Reactance is zero only for towers slightly shorter than 1/ 4 wavelength, but the reactance will in any case rise or fall depending on humidity, dust, salty spume, or ice collecting on the tower or its feedline. Regardless of its height, the antenna feed system has an impedance matching system housed in a small shed at the tower's base (called a "tuning hut" or "coupling hut" or "helix hut"). The matching network is adjusted to join the antenna's impedance to the characteristic impedance of the feedline joining it to the transmitter. If the tower is too short (or too tall) for the frequency, the antenna's capacitive (or inductive) reactance will be counteracted the opposite reactance by the matching network, as well as raising or lowering the feedpoint resistance of the antenna to match the feedline's characteristic impedance. The combined limitations of the matching network, ground wires, and tower can cause the system to have a narrow bandwidth; in extreme cases the effects of narrow bandwidth can be severe enough to detract from the audio fidelity of the radio broadcast.
Electrically short antennas have low radiation resistance, which makes normal loss in other parts of the system relatively more costly in terms of lost broadcast power. The losses in the ground system, matching network(s), feedline wires, and structure of the tower all are in series with the antenna feed current, and each wastes a share of the broadcast power heating the soil or metal in the tower.
Heuristically, the unipole's outer skirt wires can be thought of as attached segments of several tall, narrow, single-turn coils, all wired in parallel, with the central mast completing the final side of each turn.[ citation needed ] Equivalently, each skirt wire makes a parallel wire stub, with the mast being the other parallel "wire"; the closed end at the top of the stub, where the skirt connects to the mast, makes a transmission line stub inductor. Either way of looking at it, the effect of the skirt wires is to add inductive reactance to the antenna mast, which helps neutralize a short mast's capacitive reactance.[ citation needed ]

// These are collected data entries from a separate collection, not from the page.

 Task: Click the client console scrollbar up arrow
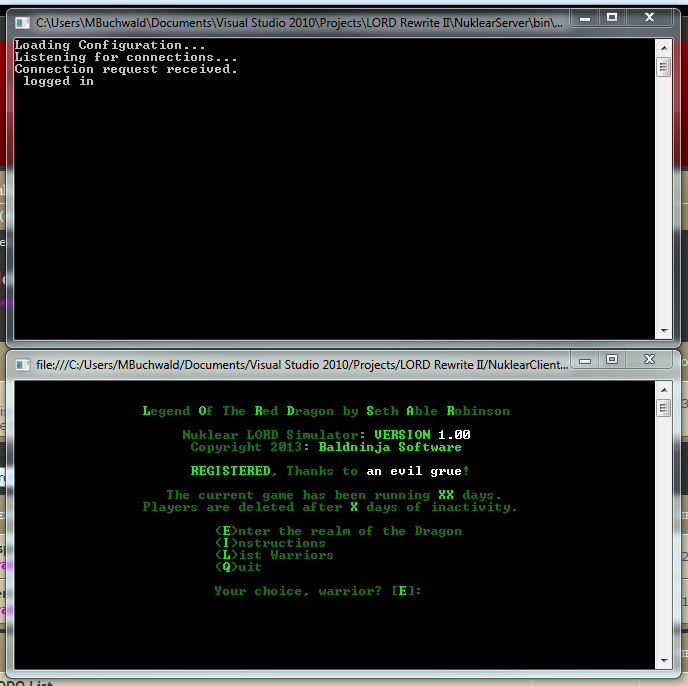663,389
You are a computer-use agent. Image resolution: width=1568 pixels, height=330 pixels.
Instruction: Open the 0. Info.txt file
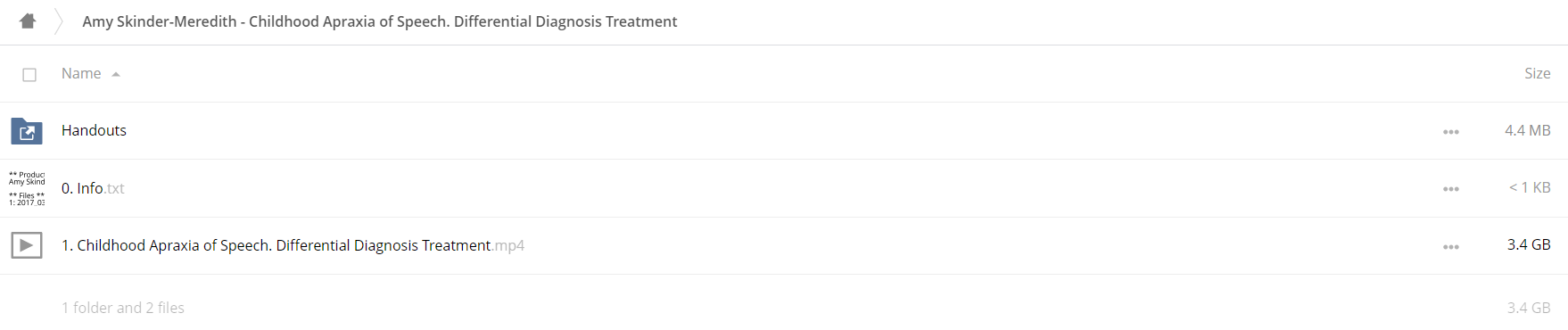pyautogui.click(x=93, y=188)
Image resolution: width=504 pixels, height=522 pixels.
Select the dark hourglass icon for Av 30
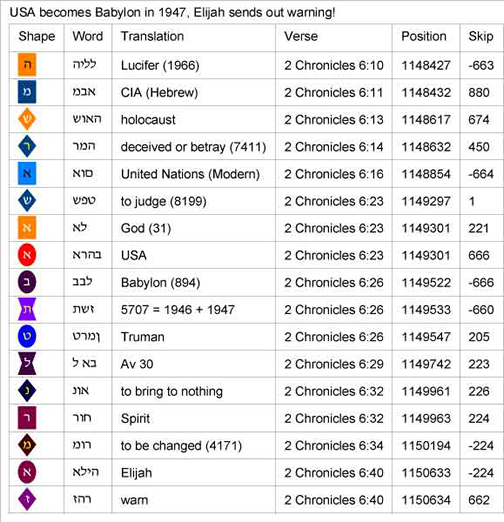pos(27,363)
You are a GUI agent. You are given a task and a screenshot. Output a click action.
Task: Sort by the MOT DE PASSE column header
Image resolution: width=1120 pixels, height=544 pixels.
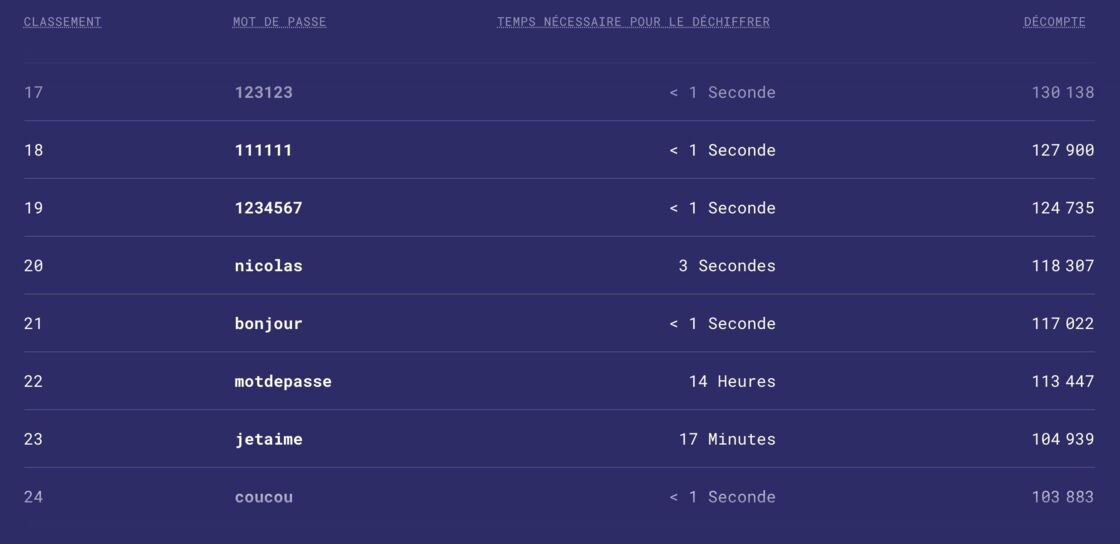pos(279,22)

For the normal case of a short monopole, the inductive reactance introduced by the skirt wires decreases as the frequency decreases and the bare mast's capacitive reactance increases. With increasing frequency, up to frequency where the skirt is a quarter wavelength, the inductive reactance rises and capacitive reactance drops. So for a short antenna, the skirt's inductance and the mast's capacitance can only cancel at a single frequency, since the reactance magnitudes increase and decrease in opposite manner with frequency.
With a longer antenna mast, at least a quarter-wave tall, the reactances can be more elaborately configured: The contrary reactances can be made to cancel each other at more than one frequency, at least in part, and to rise and fall by approximately the same amount. Approximate balance between the opposing reactances adds up to reduce the total reactance of the whole antenna at the decreased (and increased) frequencies, thus widening the antenna's low-reactance bandwidth. [1] [lower-alpha 1] However, there is nothing particularly remarkable about a longer antenna having a wider low-reactance bandwidth.
If the greater part of the unbalanced radio current can be made to flow in the skirt wires, instead of in the mast, the outer ring of skirt wires will also effectively add electrical width to the mast, which also will improve bandwidth by causing the unbalanced currents in the unipole to function like a "cage antenna".
Usually folded-unipoles are constructed by modifying an existing monopole antenna, and not all possible unipole improvements can be achieved on every monopole.
The resulting skirt enveloping the mast connects only at the tower top, or some midpoint near the top, and to the isolated conducting ring that surrounds the tower base; the skirt wires remain insulated from the mast at every other point along its entire length. [1] [3]
Balanced and unbalanced currents are important for understanding antennas, because unbalanced current always radiates, and close-spaced balanced current never radiates. The following sketch of how a unipole antenna works separately considers the balanced and unbalanced currents flowing through the antenna. The sum of the two is the actual current seen in any one conductor.
By the electrical superposition principle, the total currents flowing in the antenna can be considered as split into the sum of independent balanced and unbalanced currents. The balanced and unbalanced parts of the antenna's currents add to make the "true" current profile; equivalently, if we call the "true" current measured flowing through the mast and the sum of all the "true" currents measured in the skirt wires (by symmetry assumed to all be the same) then the balanced and unbalanced parts of the "true" currents are
Going the other way, the "true" currents in the mast and skirt, from the conceptual balanced and unbalanced currents are
So as an example, from a simplified point of view, the distinction between an antenna and its feedline, is that the balanced current flows anti-parallel in the feedline, which does not radiate, and is rechanneled into unbalanced, vector parallel paths inside the antenna, which do radiate.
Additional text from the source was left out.